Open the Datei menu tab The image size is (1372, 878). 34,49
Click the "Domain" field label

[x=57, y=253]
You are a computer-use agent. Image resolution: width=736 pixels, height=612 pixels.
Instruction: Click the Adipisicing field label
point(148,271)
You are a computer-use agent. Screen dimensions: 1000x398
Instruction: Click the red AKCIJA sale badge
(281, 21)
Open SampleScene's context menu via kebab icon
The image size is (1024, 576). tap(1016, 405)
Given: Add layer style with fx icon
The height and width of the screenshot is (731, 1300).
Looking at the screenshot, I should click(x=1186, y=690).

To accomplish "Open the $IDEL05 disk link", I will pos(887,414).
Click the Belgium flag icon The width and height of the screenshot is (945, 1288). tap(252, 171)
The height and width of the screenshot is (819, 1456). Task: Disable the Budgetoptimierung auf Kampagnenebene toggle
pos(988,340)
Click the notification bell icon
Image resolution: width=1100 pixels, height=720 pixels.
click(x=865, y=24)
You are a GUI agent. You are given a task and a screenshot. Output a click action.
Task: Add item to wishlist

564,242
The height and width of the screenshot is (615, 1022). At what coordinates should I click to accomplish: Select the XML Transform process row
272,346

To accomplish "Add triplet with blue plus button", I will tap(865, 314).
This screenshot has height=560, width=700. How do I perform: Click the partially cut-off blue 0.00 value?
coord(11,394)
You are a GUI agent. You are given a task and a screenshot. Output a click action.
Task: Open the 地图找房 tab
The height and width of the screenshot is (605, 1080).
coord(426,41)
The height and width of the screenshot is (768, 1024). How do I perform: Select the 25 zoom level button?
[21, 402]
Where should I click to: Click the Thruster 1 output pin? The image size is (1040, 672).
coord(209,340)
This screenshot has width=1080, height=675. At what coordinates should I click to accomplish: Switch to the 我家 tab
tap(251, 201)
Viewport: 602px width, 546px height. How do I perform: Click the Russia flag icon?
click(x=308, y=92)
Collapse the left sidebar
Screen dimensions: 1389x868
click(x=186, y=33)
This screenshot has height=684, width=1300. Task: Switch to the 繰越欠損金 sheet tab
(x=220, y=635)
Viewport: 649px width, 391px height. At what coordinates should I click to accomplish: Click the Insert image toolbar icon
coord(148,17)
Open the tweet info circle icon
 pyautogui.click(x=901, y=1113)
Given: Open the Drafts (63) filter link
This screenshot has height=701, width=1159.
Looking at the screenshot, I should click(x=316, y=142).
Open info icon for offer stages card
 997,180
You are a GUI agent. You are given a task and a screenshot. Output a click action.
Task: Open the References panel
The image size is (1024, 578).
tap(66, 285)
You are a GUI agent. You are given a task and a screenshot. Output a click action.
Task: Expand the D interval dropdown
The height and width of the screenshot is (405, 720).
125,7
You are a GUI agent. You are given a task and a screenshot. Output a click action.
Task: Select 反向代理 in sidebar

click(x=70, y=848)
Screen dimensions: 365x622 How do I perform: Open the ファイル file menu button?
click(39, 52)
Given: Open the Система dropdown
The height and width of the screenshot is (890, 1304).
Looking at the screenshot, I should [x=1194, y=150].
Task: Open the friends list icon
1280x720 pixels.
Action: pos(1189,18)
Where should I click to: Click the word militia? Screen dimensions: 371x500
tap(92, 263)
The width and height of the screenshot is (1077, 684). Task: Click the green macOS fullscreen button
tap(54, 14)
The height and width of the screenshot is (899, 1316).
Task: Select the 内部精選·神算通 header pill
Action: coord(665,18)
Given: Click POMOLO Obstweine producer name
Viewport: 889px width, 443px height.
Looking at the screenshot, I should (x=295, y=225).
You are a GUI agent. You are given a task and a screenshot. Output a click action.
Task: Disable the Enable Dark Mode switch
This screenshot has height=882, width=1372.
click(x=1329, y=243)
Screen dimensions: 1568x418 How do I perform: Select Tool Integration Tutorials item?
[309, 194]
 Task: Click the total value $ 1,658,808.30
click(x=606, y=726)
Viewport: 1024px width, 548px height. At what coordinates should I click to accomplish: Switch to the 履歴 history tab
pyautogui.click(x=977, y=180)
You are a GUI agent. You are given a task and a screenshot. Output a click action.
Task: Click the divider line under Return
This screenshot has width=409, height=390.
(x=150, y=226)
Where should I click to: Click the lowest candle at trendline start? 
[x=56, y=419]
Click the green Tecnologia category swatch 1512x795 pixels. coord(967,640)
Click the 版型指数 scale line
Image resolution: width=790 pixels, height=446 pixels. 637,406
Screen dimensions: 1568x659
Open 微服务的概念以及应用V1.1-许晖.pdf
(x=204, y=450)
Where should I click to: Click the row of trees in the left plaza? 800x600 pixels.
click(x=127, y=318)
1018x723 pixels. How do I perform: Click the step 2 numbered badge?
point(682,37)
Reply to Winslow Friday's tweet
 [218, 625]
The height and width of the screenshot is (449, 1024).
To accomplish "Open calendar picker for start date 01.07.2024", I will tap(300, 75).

- **WHAT TO WORK ON**: From beginning to end, the data must be duplicated exactly.

- **YOUR SOLUTION**:
Open the Datei menu tab The image size is (1372, 878). 34,49
Click the "Domain" field label

[x=57, y=253]
You are a computer-use agent. Image resolution: width=736 pixels, height=612 pixels.
Instruction: Click the Adipisicing field label
point(148,271)
You are a computer-use agent. Screen dimensions: 1000x398
Instruction: Click the red AKCIJA sale badge
(281, 21)
Open SampleScene's context menu via kebab icon
The image size is (1024, 576). tap(1016, 405)
Given: Add layer style with fx icon
The height and width of the screenshot is (731, 1300).
Looking at the screenshot, I should click(x=1186, y=690).

To accomplish "Open the $IDEL05 disk link", I will pos(887,414).
Click the Belgium flag icon The width and height of the screenshot is (945, 1288). tap(252, 171)
The height and width of the screenshot is (819, 1456). Task: Disable the Budgetoptimierung auf Kampagnenebene toggle
pos(988,340)
Click the notification bell icon
Image resolution: width=1100 pixels, height=720 pixels.
click(x=865, y=24)
You are a GUI agent. You are given a task and a screenshot. Output a click action.
Task: Add item to wishlist

564,242
The height and width of the screenshot is (615, 1022). At what coordinates should I click to accomplish: Select the XML Transform process row
272,346

To accomplish "Add triplet with blue plus button", I will tap(865, 314).
This screenshot has height=560, width=700. How do I perform: Click the partially cut-off blue 0.00 value?
coord(11,394)
You are a GUI agent. You are given a task and a screenshot. Output a click action.
Task: Open the 地图找房 tab
The height and width of the screenshot is (605, 1080).
coord(426,41)
The height and width of the screenshot is (768, 1024). How do I perform: Select the 25 zoom level button?
[21, 402]
Where should I click to: Click the Thruster 1 output pin? The image size is (1040, 672).
coord(209,340)
This screenshot has width=1080, height=675. At what coordinates should I click to accomplish: Switch to the 我家 tab
tap(251, 201)
Viewport: 602px width, 546px height. How do I perform: Click the Russia flag icon?
click(x=308, y=92)
Collapse the left sidebar
Screen dimensions: 1389x868
click(x=186, y=33)
This screenshot has height=684, width=1300. Task: Switch to the 繰越欠損金 sheet tab
(x=220, y=635)
Viewport: 649px width, 391px height. At what coordinates should I click to accomplish: Click the Insert image toolbar icon
coord(148,17)
Open the tweet info circle icon
 pyautogui.click(x=901, y=1113)
Given: Open the Drafts (63) filter link
This screenshot has height=701, width=1159.
Looking at the screenshot, I should click(x=316, y=142).
Open info icon for offer stages card
 997,180
You are a GUI agent. You are given a task and a screenshot. Output a click action.
Task: Open the References panel
The image size is (1024, 578).
tap(66, 285)
You are a GUI agent. You are given a task and a screenshot. Output a click action.
Task: Expand the D interval dropdown
The height and width of the screenshot is (405, 720).
125,7
You are a GUI agent. You are given a task and a screenshot. Output a click action.
Task: Select 反向代理 in sidebar

click(x=70, y=848)
Screen dimensions: 365x622 How do I perform: Open the ファイル file menu button?
click(39, 52)
Given: Open the Система dropdown
The height and width of the screenshot is (890, 1304).
Looking at the screenshot, I should [x=1194, y=150].
Task: Open the friends list icon
1280x720 pixels.
Action: pos(1189,18)
Where should I click to: Click the word militia? Screen dimensions: 371x500
tap(92, 263)
The width and height of the screenshot is (1077, 684). Task: Click the green macOS fullscreen button
tap(54, 14)
The height and width of the screenshot is (899, 1316).
Task: Select the 内部精選·神算通 header pill
Action: coord(665,18)
Given: Click POMOLO Obstweine producer name
Viewport: 889px width, 443px height.
Looking at the screenshot, I should (x=295, y=225).
You are a GUI agent. You are given a task and a screenshot. Output a click action.
Task: Disable the Enable Dark Mode switch
This screenshot has height=882, width=1372.
click(x=1329, y=243)
Screen dimensions: 1568x418 How do I perform: Select Tool Integration Tutorials item?
[309, 194]
 Task: Click the total value $ 1,658,808.30
click(x=606, y=726)
Viewport: 1024px width, 548px height. At what coordinates should I click to accomplish: Switch to the 履歴 history tab
pyautogui.click(x=977, y=180)
You are a GUI agent. You are given a task and a screenshot. Output a click action.
Task: Click the divider line under Return
This screenshot has width=409, height=390.
(x=150, y=226)
Where should I click to: Click the lowest candle at trendline start? 
[x=56, y=419]
Click the green Tecnologia category swatch 1512x795 pixels. coord(967,640)
Click the 版型指数 scale line
Image resolution: width=790 pixels, height=446 pixels. 637,406
Screen dimensions: 1568x659
Open 微服务的概念以及应用V1.1-许晖.pdf
(x=204, y=450)
Where should I click to: Click the row of trees in the left plaza? 800x600 pixels.
click(x=127, y=318)
1018x723 pixels. How do I perform: Click the step 2 numbered badge?
point(682,37)
Reply to Winslow Friday's tweet
 [218, 625]
The height and width of the screenshot is (449, 1024).
To accomplish "Open calendar picker for start date 01.07.2024", I will tap(300, 75).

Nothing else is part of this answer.